● **Supplied data**:
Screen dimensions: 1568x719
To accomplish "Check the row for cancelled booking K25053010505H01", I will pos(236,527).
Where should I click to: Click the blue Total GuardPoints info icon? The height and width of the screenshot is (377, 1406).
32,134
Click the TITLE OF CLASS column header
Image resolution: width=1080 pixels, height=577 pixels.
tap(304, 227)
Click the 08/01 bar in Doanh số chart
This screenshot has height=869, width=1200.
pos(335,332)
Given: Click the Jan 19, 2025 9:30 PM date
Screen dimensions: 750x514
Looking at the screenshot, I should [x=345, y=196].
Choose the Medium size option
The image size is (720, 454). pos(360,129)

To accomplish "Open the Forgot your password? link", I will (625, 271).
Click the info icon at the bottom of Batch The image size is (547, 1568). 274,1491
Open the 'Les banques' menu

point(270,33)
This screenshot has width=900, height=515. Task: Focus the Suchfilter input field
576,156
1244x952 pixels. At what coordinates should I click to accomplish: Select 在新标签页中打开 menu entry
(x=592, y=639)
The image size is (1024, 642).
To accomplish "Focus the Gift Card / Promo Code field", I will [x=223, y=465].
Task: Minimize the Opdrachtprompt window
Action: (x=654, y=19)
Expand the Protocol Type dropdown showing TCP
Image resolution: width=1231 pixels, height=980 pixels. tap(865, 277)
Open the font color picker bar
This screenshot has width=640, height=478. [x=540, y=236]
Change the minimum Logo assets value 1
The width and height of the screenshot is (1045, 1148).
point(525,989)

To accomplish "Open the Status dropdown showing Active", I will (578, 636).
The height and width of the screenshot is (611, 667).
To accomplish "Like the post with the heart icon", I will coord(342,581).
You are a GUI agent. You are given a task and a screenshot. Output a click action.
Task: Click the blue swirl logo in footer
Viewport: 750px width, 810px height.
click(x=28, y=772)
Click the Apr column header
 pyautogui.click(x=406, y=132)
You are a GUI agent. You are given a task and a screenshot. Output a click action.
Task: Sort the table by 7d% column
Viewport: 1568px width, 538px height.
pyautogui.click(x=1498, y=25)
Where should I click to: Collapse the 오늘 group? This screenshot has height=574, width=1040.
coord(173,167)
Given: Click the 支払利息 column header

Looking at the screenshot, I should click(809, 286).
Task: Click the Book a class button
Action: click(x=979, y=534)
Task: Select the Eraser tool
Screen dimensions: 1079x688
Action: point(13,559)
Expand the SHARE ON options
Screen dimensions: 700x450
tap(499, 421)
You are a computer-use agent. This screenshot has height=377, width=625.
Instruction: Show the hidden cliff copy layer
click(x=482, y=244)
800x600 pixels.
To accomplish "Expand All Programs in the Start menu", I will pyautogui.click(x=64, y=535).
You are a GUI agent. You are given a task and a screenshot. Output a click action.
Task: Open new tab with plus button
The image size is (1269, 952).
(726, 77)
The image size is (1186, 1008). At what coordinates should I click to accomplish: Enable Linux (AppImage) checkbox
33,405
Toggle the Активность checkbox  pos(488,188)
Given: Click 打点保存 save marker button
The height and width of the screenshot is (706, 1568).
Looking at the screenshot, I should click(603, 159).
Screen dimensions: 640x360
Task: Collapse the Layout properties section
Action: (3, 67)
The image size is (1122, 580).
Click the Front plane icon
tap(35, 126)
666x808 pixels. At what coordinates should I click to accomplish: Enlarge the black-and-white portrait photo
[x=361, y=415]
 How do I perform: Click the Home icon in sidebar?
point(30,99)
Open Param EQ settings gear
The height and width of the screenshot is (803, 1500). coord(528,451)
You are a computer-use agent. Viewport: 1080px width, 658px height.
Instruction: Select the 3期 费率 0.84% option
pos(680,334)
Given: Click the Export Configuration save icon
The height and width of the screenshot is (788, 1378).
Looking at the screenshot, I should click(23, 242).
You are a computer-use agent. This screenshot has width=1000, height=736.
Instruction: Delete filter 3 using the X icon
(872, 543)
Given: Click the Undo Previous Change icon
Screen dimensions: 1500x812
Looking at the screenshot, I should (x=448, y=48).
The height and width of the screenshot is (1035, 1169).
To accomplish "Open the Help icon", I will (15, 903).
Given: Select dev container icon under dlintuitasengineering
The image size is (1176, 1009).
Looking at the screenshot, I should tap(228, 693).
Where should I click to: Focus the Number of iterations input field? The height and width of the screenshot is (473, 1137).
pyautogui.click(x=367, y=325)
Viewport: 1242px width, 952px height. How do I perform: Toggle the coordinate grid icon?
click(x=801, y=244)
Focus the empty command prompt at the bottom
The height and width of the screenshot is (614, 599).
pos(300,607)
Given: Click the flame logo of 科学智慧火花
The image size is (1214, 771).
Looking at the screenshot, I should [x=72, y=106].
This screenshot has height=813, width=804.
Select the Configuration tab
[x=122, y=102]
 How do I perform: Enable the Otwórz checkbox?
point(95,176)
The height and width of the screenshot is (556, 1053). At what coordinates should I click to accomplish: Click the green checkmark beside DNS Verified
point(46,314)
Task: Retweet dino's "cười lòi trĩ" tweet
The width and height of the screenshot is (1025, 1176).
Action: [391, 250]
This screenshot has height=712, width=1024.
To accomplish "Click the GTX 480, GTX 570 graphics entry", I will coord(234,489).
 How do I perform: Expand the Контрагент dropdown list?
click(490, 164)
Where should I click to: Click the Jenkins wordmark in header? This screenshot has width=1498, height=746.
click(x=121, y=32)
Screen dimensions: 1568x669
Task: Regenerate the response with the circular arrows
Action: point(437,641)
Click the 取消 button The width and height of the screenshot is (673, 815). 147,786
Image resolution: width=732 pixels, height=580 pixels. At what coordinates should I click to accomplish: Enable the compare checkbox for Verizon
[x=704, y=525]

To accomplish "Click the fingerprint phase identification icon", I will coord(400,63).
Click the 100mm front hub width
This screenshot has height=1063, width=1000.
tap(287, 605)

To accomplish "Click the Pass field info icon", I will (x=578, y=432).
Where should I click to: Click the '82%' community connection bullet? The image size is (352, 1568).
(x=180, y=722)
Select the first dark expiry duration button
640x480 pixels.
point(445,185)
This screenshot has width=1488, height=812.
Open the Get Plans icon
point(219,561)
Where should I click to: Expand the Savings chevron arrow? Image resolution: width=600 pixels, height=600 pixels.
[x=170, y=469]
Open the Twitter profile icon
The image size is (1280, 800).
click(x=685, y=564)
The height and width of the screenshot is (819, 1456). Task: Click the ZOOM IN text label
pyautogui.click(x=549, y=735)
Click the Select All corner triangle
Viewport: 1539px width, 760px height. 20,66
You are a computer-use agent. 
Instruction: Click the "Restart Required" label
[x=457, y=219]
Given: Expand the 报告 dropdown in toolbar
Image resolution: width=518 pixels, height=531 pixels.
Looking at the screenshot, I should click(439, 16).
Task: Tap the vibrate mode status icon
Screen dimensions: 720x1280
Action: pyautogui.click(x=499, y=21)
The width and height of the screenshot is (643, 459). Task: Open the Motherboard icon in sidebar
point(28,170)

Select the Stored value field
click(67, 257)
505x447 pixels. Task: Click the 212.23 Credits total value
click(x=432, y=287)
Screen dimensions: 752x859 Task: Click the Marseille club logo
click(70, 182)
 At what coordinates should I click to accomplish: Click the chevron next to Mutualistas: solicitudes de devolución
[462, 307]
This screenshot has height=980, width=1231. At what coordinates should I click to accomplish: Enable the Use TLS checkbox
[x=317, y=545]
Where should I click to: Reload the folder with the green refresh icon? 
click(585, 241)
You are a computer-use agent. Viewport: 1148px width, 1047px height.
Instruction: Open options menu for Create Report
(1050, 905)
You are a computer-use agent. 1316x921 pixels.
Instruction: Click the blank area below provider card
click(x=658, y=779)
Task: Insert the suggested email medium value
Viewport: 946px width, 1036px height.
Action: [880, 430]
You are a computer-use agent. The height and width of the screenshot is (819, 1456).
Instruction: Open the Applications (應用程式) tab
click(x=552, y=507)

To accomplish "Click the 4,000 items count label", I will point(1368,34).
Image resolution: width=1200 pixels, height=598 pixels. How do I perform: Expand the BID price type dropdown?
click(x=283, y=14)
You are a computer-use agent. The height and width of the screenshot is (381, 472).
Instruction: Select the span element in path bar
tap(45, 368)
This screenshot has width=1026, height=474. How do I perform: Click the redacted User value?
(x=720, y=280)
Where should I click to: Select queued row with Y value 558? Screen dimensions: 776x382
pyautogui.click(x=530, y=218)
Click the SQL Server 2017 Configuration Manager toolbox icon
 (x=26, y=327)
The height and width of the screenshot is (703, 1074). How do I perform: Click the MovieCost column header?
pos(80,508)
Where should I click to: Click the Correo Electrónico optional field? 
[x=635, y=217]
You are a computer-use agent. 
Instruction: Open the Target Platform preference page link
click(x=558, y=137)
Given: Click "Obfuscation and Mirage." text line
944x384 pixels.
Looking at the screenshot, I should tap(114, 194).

● **What is needed**: Would you please copy, word for word, everything above from the line containing "This screenshot has width=1488, height=812." down to the line containing "You are a computer-use agent. Viewport: 1148px", those two lines included?

● **Completed task**:
This screenshot has width=1488, height=812.
Open the Get Plans icon
point(219,561)
Where should I click to: Expand the Savings chevron arrow? Image resolution: width=600 pixels, height=600 pixels.
[x=170, y=469]
Open the Twitter profile icon
The image size is (1280, 800).
click(x=685, y=564)
The height and width of the screenshot is (819, 1456). Task: Click the ZOOM IN text label
pyautogui.click(x=549, y=735)
Click the Select All corner triangle
Viewport: 1539px width, 760px height. 20,66
You are a computer-use agent. 
Instruction: Click the "Restart Required" label
[x=457, y=219]
Given: Expand the 报告 dropdown in toolbar
Image resolution: width=518 pixels, height=531 pixels.
Looking at the screenshot, I should click(439, 16).
Task: Tap the vibrate mode status icon
Screen dimensions: 720x1280
Action: pyautogui.click(x=499, y=21)
The width and height of the screenshot is (643, 459). Task: Open the Motherboard icon in sidebar
point(28,170)

Select the Stored value field
click(67, 257)
505x447 pixels. Task: Click the 212.23 Credits total value
click(x=432, y=287)
Screen dimensions: 752x859 Task: Click the Marseille club logo
click(70, 182)
 At what coordinates should I click to accomplish: Click the chevron next to Mutualistas: solicitudes de devolución
[462, 307]
This screenshot has height=980, width=1231. At what coordinates should I click to accomplish: Enable the Use TLS checkbox
[x=317, y=545]
Where should I click to: Reload the folder with the green refresh icon? 
click(585, 241)
You are a computer-use agent. Viewport: 1148px width, 1047px height.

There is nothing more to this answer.